Records supplied section start

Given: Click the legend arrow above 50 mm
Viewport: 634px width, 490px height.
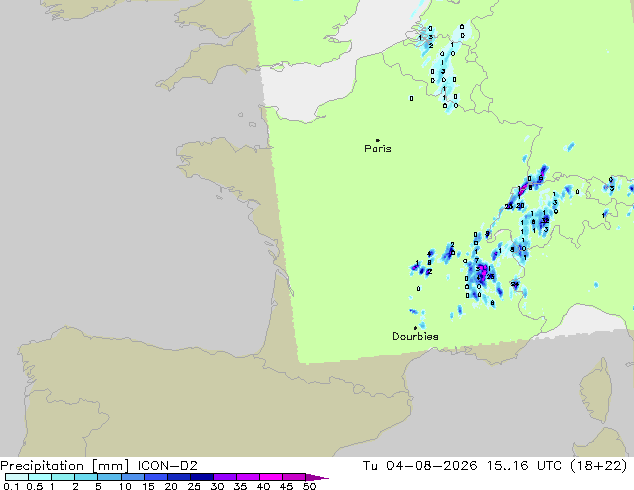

Records supplied section end
Records supplied section start

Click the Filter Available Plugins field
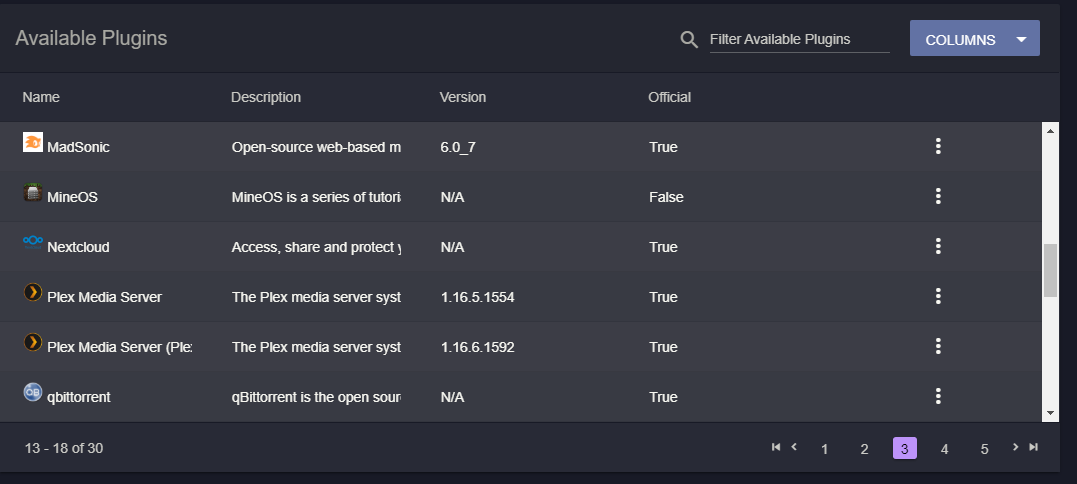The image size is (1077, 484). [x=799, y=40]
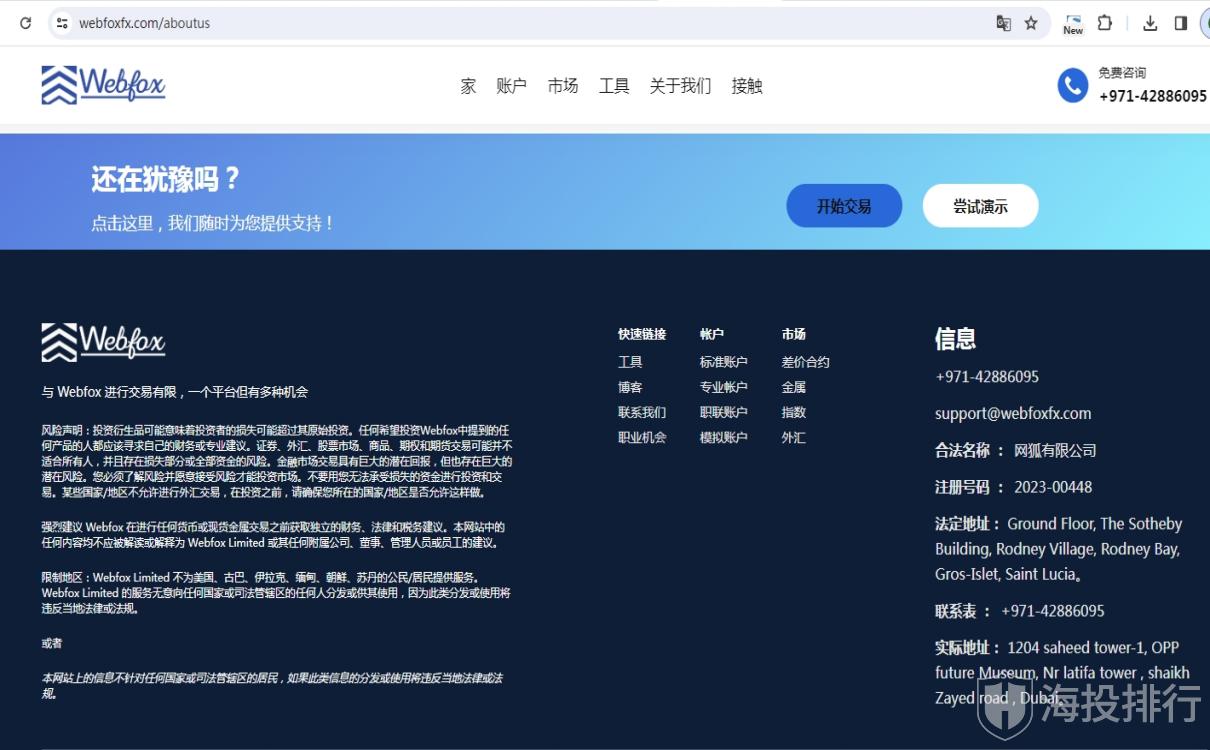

Records supplied section end
Records supplied section start

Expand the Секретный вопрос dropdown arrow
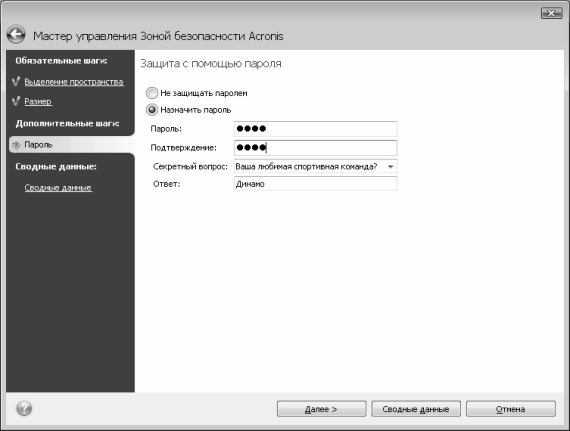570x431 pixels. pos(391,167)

Records supplied section end

All lines above from the one containing "Given: Click the legend arrow above 50 mm" to the one containing "Viewport: 634px width, 490px height." must be repeated exactly, both lines included, and no others.

Given: Click the legend arrow above 50 mm
Viewport: 634px width, 490px height.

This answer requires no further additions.